Demandada por nuestra sociedad, tras cuatro décadas sumida en el ostracismo. Necesaria a todas luces, implícita al desarrollo humano. Pero condenada a su restricción, al cruzar en peligrosa osadía, de la libertad al libertinaje.

Quizás nos veamos superados por la era digital que nos ha tocado vivir. La mutación de nuestra mano, convertida en un móvil. Que nos conecta a las redes sociales, donde amparados en el cobarde seudónimo, uno suelta cera a diestro y siniestro. Faltaría más.

¿Puede extrapolarse a la calle?

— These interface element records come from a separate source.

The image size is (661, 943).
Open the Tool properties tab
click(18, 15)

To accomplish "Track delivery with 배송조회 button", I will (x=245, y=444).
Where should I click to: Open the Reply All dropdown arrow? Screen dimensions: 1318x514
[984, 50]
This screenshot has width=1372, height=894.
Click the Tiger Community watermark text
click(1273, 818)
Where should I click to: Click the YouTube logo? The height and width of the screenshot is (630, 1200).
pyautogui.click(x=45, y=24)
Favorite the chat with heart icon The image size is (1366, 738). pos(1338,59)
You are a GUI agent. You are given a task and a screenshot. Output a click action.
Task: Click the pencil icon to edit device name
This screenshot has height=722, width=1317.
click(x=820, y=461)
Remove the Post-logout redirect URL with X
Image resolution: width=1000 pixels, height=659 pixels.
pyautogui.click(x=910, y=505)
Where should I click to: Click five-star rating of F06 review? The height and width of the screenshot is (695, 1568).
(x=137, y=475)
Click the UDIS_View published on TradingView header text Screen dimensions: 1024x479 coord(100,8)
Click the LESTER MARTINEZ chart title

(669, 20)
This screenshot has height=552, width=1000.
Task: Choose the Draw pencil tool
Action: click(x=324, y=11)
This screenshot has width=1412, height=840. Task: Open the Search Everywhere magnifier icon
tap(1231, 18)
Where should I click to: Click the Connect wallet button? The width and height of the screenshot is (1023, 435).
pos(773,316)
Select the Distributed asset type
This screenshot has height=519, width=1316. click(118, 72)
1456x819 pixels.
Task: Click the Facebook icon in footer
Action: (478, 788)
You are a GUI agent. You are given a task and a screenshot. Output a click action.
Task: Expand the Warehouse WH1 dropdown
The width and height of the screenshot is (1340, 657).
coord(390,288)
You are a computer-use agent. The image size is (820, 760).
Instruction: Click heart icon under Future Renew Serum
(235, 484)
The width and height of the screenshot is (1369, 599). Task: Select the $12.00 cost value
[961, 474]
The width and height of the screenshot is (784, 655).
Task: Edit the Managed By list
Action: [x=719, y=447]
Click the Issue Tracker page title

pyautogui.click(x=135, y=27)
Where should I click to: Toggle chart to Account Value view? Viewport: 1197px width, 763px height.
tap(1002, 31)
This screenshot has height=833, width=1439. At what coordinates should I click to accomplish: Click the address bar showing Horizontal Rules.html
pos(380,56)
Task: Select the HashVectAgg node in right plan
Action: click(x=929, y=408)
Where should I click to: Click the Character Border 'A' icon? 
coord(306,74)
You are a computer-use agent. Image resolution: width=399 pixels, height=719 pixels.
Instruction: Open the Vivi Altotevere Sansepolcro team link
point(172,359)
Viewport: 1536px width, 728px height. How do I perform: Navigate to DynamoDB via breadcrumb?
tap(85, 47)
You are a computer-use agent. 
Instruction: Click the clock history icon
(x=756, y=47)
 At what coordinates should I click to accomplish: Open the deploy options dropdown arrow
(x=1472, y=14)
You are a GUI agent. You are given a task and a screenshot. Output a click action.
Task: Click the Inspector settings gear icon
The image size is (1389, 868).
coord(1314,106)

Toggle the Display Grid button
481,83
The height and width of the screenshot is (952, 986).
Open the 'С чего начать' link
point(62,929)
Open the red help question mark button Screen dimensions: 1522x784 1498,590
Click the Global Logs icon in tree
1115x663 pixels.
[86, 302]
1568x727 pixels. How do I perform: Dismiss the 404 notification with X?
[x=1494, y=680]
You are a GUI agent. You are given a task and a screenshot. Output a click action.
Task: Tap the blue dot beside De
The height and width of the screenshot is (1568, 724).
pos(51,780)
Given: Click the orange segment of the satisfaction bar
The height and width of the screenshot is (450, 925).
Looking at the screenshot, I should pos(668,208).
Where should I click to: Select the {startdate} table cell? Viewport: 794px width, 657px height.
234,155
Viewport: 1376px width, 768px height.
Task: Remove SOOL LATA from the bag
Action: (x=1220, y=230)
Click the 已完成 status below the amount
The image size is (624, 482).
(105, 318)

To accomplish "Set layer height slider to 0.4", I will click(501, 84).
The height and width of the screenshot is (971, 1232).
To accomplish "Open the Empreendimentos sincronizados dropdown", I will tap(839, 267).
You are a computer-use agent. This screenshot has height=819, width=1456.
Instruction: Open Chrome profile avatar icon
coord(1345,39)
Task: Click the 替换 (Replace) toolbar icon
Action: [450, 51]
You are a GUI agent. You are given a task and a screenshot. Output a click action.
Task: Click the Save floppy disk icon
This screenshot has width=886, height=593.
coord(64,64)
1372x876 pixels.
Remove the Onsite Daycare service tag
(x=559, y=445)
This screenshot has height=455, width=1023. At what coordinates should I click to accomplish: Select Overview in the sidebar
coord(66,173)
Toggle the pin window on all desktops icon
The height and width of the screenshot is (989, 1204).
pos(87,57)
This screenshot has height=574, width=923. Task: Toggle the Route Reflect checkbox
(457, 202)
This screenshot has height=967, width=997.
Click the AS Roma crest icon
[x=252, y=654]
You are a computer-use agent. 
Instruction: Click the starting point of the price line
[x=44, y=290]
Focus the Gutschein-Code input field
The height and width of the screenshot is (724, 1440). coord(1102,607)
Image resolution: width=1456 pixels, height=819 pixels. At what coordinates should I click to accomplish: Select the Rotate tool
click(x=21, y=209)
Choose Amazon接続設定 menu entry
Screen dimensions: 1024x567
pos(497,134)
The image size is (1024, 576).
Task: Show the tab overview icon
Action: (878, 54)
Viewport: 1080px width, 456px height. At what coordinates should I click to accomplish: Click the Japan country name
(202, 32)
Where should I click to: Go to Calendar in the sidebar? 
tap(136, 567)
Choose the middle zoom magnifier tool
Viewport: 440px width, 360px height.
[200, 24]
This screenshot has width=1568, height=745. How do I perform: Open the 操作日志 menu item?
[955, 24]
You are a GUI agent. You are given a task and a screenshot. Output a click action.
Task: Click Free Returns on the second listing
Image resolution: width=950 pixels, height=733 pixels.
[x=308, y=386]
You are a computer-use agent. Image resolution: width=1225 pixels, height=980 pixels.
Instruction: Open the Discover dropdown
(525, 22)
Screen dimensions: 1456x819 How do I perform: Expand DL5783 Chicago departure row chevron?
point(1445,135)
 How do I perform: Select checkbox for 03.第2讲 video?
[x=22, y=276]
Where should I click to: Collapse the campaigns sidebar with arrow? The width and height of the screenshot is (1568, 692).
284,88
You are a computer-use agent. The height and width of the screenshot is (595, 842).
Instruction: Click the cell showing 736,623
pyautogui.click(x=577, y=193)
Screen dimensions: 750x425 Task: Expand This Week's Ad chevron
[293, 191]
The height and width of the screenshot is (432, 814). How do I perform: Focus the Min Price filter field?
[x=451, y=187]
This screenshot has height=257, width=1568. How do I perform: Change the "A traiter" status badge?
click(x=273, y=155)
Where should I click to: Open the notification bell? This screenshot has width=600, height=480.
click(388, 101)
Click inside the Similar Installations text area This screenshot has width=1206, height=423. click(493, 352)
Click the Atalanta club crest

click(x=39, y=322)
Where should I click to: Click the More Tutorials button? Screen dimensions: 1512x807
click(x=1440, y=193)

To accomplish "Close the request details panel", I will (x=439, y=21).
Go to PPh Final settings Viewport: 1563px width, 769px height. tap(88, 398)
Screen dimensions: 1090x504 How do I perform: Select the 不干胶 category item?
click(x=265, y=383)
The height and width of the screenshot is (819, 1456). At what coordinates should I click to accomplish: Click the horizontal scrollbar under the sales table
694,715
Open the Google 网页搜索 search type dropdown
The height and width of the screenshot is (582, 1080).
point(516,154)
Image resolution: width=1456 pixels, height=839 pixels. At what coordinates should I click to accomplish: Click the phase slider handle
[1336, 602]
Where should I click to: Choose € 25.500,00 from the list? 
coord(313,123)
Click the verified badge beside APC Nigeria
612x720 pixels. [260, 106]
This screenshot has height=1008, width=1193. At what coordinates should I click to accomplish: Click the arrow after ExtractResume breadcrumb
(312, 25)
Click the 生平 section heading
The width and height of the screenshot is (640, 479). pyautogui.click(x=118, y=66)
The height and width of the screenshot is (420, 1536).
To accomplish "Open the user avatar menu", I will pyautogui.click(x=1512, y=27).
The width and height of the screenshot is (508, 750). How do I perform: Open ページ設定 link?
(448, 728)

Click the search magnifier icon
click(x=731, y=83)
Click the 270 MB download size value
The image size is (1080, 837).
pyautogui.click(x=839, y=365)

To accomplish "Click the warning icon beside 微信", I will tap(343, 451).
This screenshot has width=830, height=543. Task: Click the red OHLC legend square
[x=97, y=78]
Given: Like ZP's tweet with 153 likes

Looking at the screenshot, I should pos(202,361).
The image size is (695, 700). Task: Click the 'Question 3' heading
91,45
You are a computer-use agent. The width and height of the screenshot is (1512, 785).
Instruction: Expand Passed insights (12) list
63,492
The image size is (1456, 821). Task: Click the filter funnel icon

Desde luego. Si no estoy de acuerdo con la maniobra de ese coche, ahí mismo bajo la ventanilla para gritarle cuatro cosas. Es mi libertad de expresión. ¿Y en el domicilio particular? Más que en ningún lado. La música a todo trapo y la bolsa de basura en la puerta. Mi bendita libertad de expresión. ¿Garabatos con espray en las fachadas? Que nadie ponga límites a la expresión del artista.

Ahora en Navidades viene en camino desbarrar contra los sentimientos religiosos, reclamando respeto, a cambio de soltar lindezas por la boca.

De la opinión al insulto. No hay nada de qué sorprenderse.